• Text block:
============================================================
ZJU NEWSROOM

Scientists report the regulatory evolution of new genes in their life history

2018-11-08 Global Communications

The research team led by ZHOU Qi from the Life Science Institute of Zhejiang University published a research paper entitled “On the regulatory evolution of new genes throughout their life history” in the November 3 issue of Molecular Biology and Evolution

Every gene has a birthplace and an age, i.e., a cis-regulatory environment and an evolution lifespan since its origin. However, how the two shape the evolution trajectories of genes remains obscure. ZHOU Qi et al. addressed this basic question by comparing phylogenetically dated new genes in the context of both their ages and origination mechanisms. 

In both Drosophila and vertebrates, researchers confirmed a clear ‘out of the testis’ transition from the specifically expressed young genes to the broadly expressed old housekeeping genes, observed exclusively in the testis but not in other tissues. Many new genes have displayed crucial functions during embryogenesis, manifested as either specific activation at maternal-zygotic transition, or different spatiotemporal expressions from their parental genes. These expression patterns are primarily driven by an age-dependent evolution of the cis-regulatory environment.
============================================================
• Data under study:
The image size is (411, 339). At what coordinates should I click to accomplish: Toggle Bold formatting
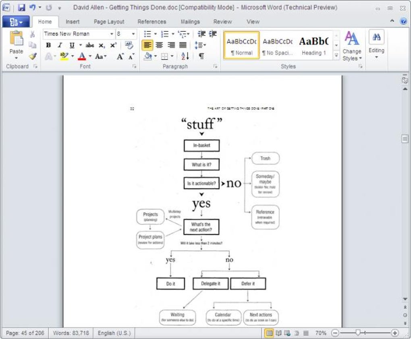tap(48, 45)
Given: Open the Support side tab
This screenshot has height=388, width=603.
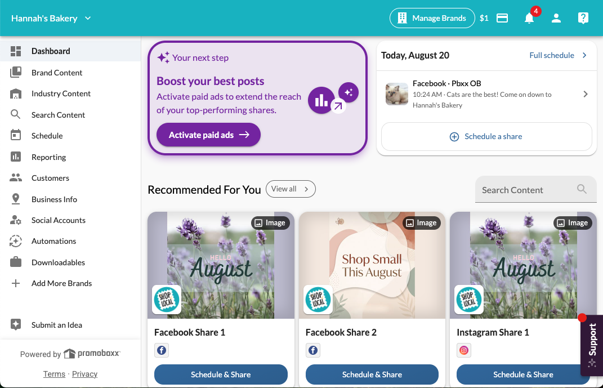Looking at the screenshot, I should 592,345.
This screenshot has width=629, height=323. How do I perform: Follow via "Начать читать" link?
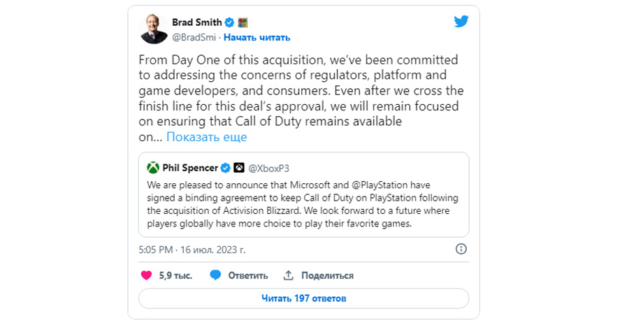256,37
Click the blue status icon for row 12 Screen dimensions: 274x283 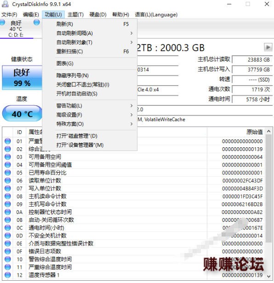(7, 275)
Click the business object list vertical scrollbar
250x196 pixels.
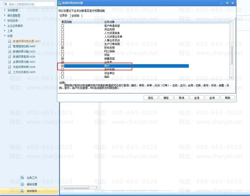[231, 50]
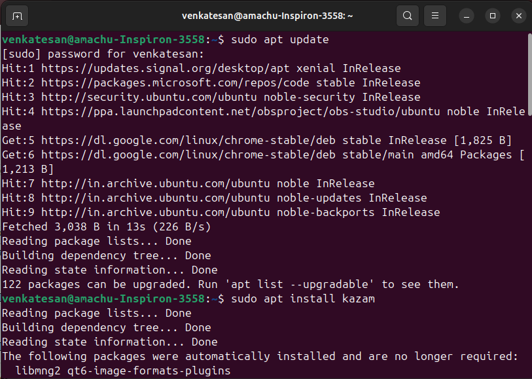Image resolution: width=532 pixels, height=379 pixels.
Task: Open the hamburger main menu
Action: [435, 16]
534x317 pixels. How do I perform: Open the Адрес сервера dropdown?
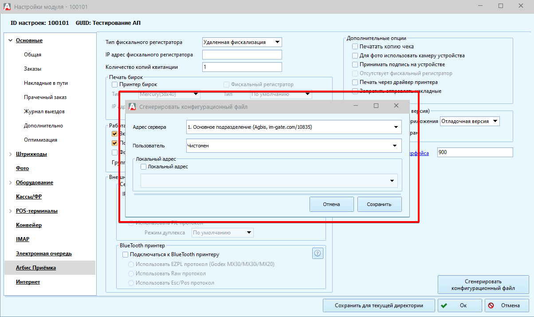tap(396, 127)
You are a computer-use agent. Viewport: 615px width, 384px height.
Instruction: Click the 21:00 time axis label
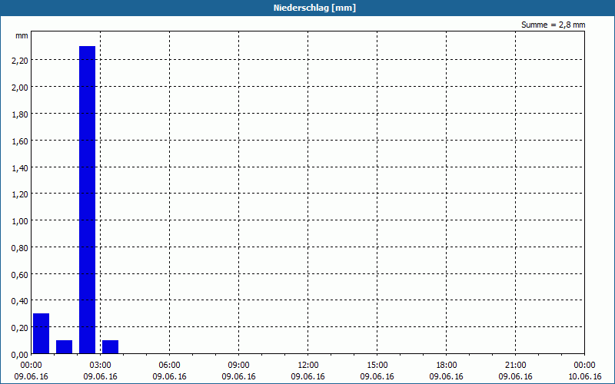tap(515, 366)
============================================================
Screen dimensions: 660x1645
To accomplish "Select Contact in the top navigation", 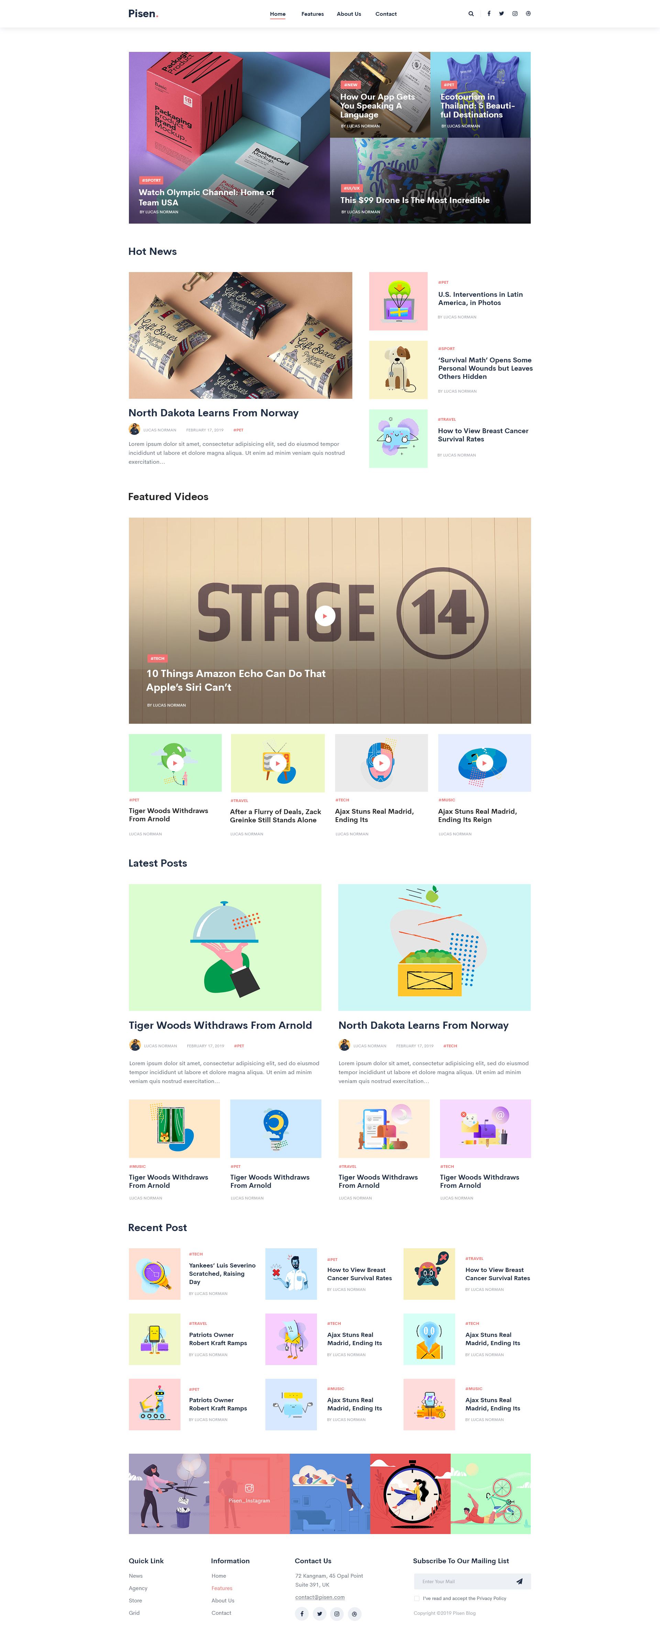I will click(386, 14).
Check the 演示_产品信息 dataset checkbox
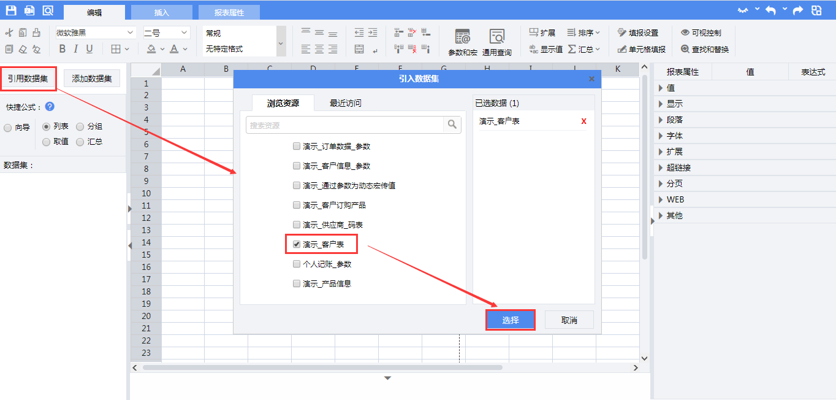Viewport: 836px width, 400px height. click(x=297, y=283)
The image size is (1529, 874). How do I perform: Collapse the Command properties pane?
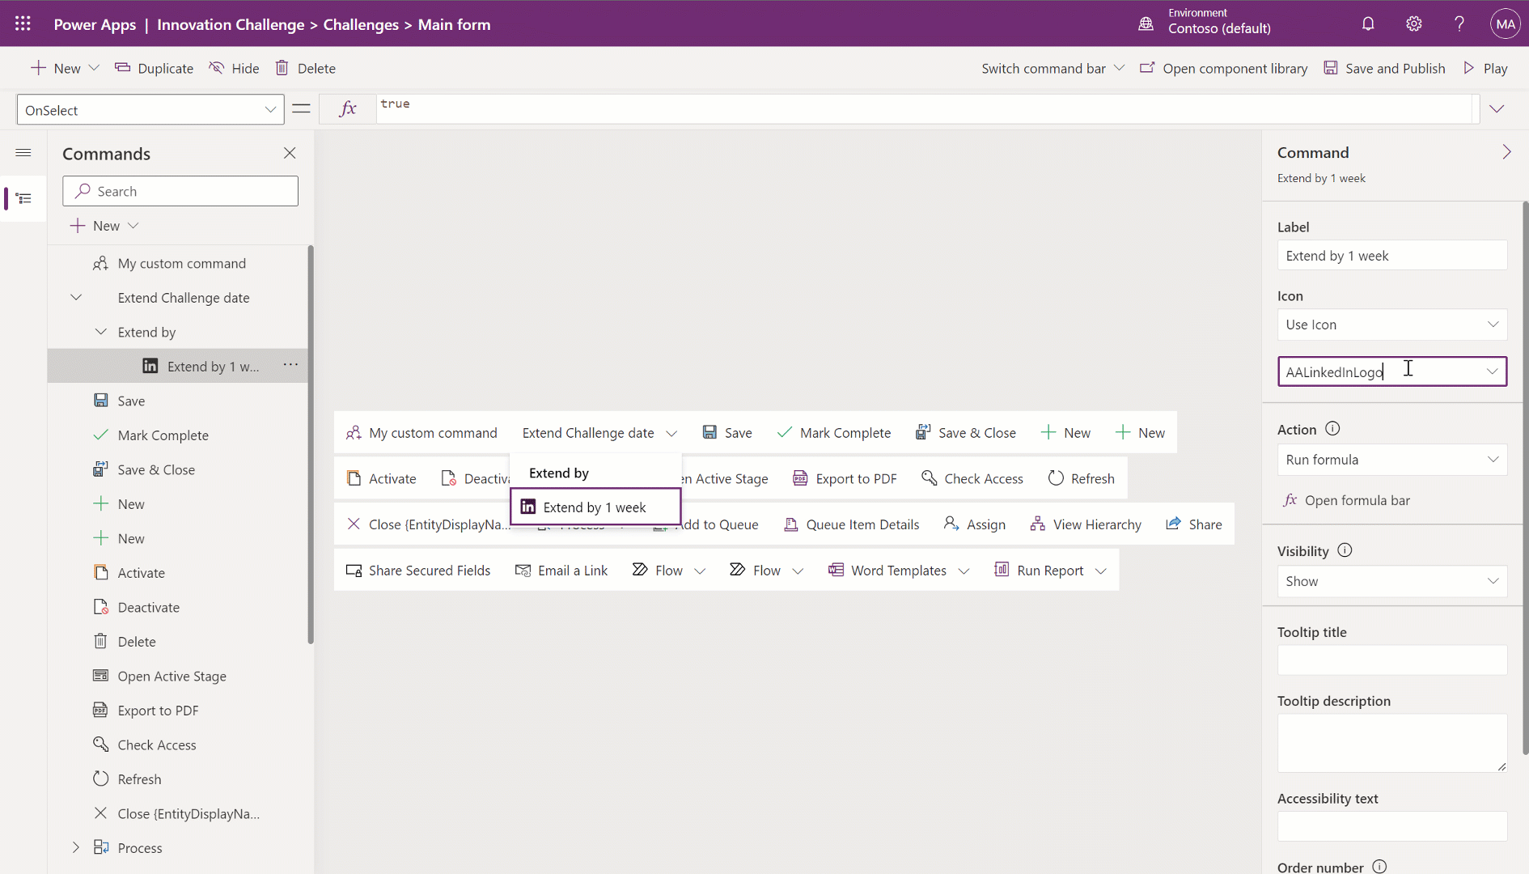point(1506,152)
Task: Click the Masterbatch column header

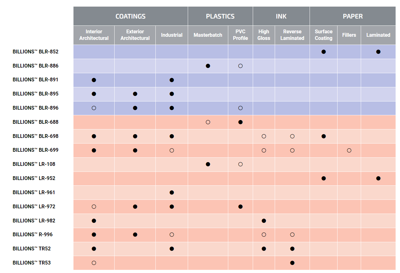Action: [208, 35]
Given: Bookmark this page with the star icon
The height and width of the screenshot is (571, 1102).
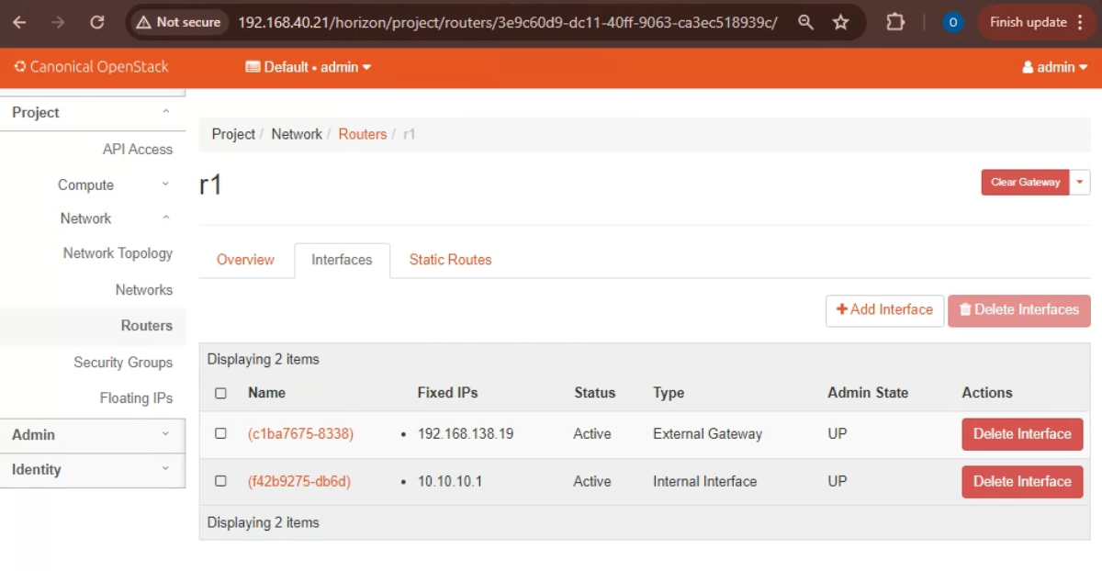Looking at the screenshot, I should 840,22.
============================================================
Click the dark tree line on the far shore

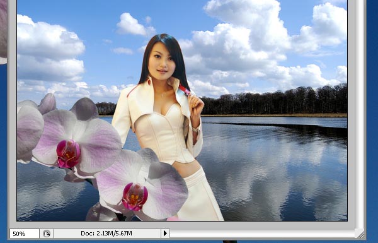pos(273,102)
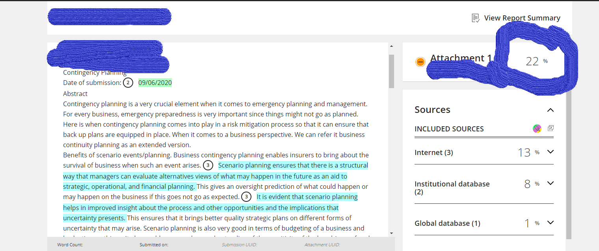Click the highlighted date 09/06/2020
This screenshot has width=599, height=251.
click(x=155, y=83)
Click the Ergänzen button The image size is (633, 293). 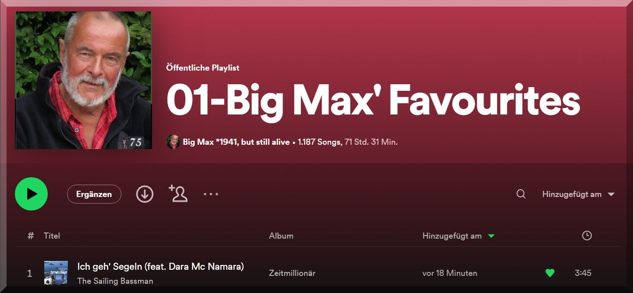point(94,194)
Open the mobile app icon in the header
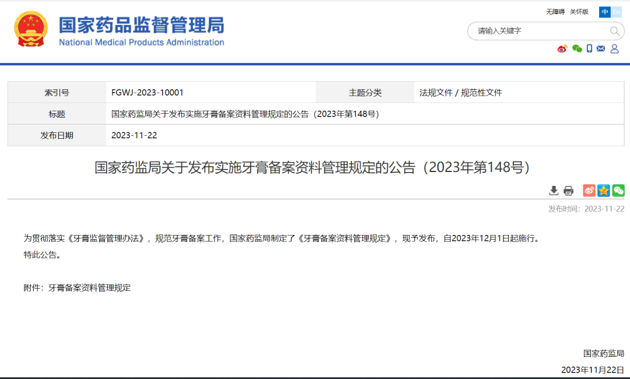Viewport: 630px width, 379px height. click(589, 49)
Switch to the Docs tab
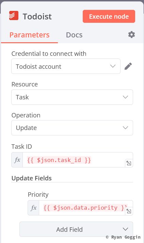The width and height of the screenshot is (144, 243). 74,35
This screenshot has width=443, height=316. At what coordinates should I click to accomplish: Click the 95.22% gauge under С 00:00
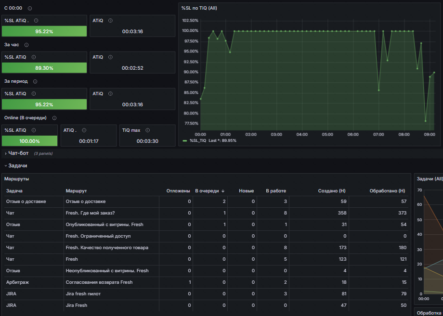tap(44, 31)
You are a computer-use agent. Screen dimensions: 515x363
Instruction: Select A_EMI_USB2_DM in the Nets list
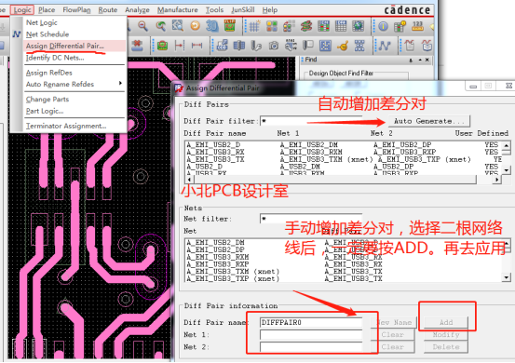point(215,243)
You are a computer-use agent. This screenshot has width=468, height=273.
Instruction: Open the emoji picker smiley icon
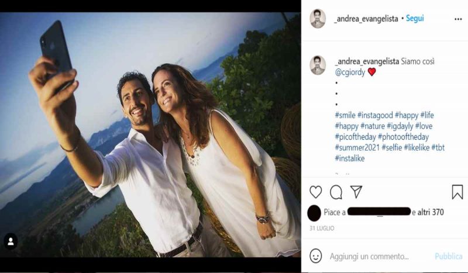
============================================================
• Exercise details:
Extend the news report on how new genes evolve their regulation, picking up right after its final sentence.

• Answer for the task:
Drosophila and vertebrate new genes and their expression patterns

They discovered that retrogenes are more frequently produced in a pre-existing repressive regulatory domain, and are more diverged in their enhancer repertoire than the DNA-based gene duplications. During evolution, new gene duplications gradually gain active histone modifications and undergo more enhancer turnovers when becoming older, but exhibit complex trends of gaining or losing repressive histone modifications in Drosophila or vertebrates respectively. Interestingly, vertebrate new genes exhibit an ‘into the testis’ epigenetic transition that older genes become more likely to be co-occupied by both active and repressive (‘bivalent’) histone modifications specifically in testis.  

Dynamic expression of new genes in early embryos

These findings reveal the regulatory mechanisms underpinning the stepwise acquisition of novel and complex functions by new genes, and illuminate the general evolution trajectory of genes throughout their life history.